BY NANCY GAGNET | MIRROR REPORTER — Maumee lost a friend last week with the passing of Richard Kazmaier. Kazmaier, a 1947 Maumee High School graduate, was a formidable athlete who earned 17 letters in football, baseball, basketball, track and golf. He went on to play football at Princeton University, where he was named Heisman Trophy winner in 1951. He was also named the Associated Press Athlete of the Year. He turned down an opportunity to play professional football with the Chicago Bears, opting instead to attend Harvard Business School. He served in the United States Navy during the Korean War and later formed a financial investment company in Concord, Mass. He passed away in Boston on Thursday, August 1. He was 82. “He never forgot his hometown,” said Maumee Mayor Richard Carr. In 2007, Kazmaier donated his Heisman Trophy to MHS, where it is prominently displayed in a special case, making Maumee one of only four high schools in the country to house such a statue. In a 2007 interview with The Mirror, Kazmaier said Maumee High School was a logical place to donate the trophy because of his close ties to the city. “I have a certain amount of affection for, and attachment to, the trophy,” he said. “I have a lot of identity with it, but on the other hand, I’m realistic enough to know that it is a chunk of metal and wood. I think it will have a lot more meaning now and hopefully will benefit the school.” His MHS jersey No. 21 was retired following the donation. For nearly two decades, he hosted the Kazmaier Golf Open, raising over $200,000 in scholarship money for MHS student athletes. In 1993, he was inducted into the Maumee Athletic Hall of Fame; in 1998, the MHS football stadium was named in his honor; and, in 2010, he received the MHS Distinguished Alumni Award. Maumee school district superintendent Dr. Greg Smith said Kazmaier was one of the most generous alumni MHS has ever had. “We lost a tremendous individual and a humble man. He never forgot where he came from and he never forgot what was important in life,” Smith said.

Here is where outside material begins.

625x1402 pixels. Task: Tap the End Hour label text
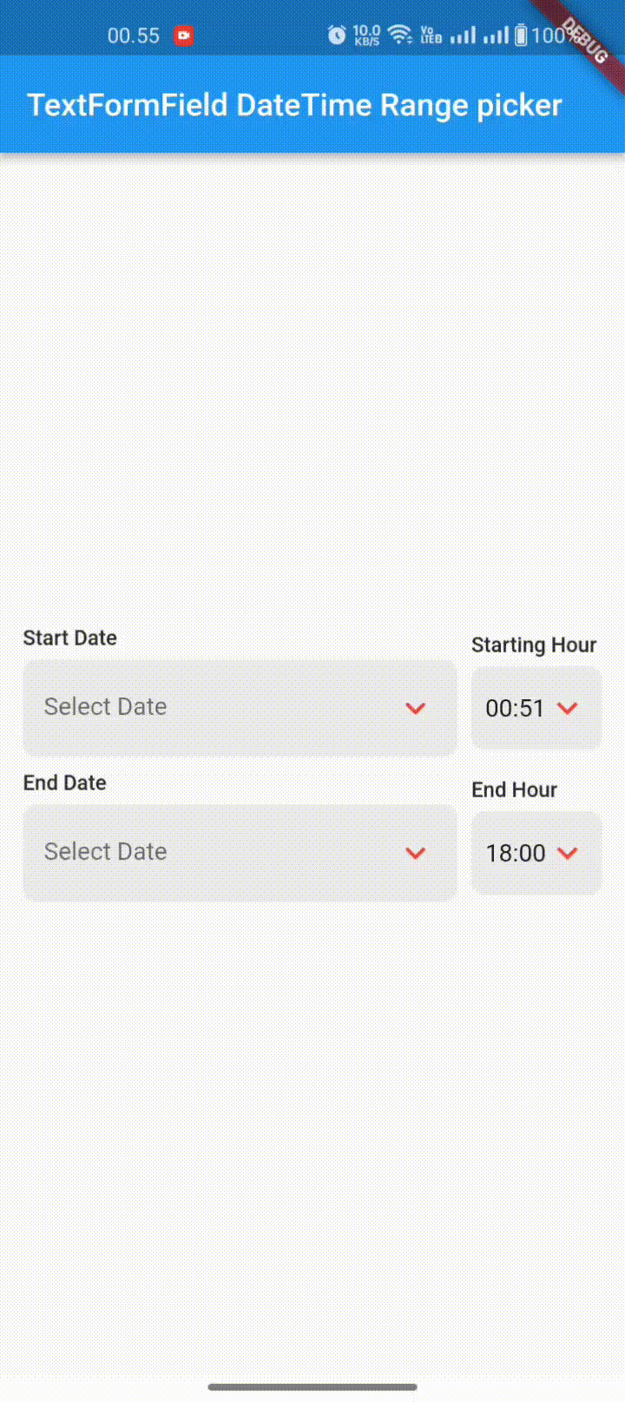pyautogui.click(x=514, y=789)
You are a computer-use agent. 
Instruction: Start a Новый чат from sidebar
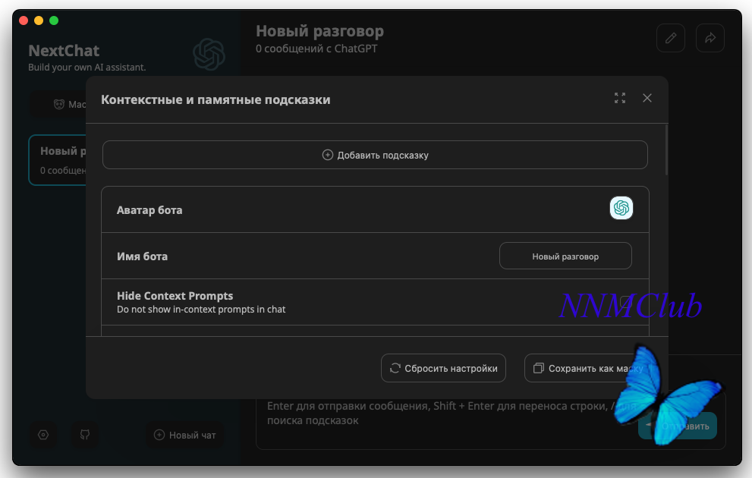(x=184, y=435)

Dick Kazmaier was on the cover of Time Magazine November 19, 1951.

Kazmaier also served as a director of the American Red Cross, director of the Ladies Professional Golf Associa-tion, trustee of Princeton University, director of the Knight Foundation on Intercollegiate Athletics, chairman of the President’s Council on Fitness, Sports, and Nutrition under Presidents Ronald Reagan and George H. W. Bush and president of the National Football Foundation and Hall of Fame. The NCAA gave him its Silver Anniversary Award. He also received the National Football Foundation Distinguished American Award. Carr ordered all city flags to be flown at half-staff through the week. A bouquet of purple and yellow flowers were sent to his family on behalf of both the city and school district and a tribute book – where personal messages can be written – will be available at the Maumee Summer Fair. The book will be sent to the Kazmaier family. “We should celebrate his life and pay honor to a life well led,” Carr said. Kazmaier divided his time between Concord, Mass., and Florida, but returned to Maumee annually until recent health issues prevented him from traveling. Kazmaier and his wife Patricia (Hoffman) Kaz-maier were married 60 years. They raised six daughters and have eight grandchildren and three great-grandchildren. His daughter Patty precedes him in death. A memorial service will take place Friday, August 23 at 11:00 a.m. in St. Anne’s in-the-Fields Episcopal Church in Concord, Mass.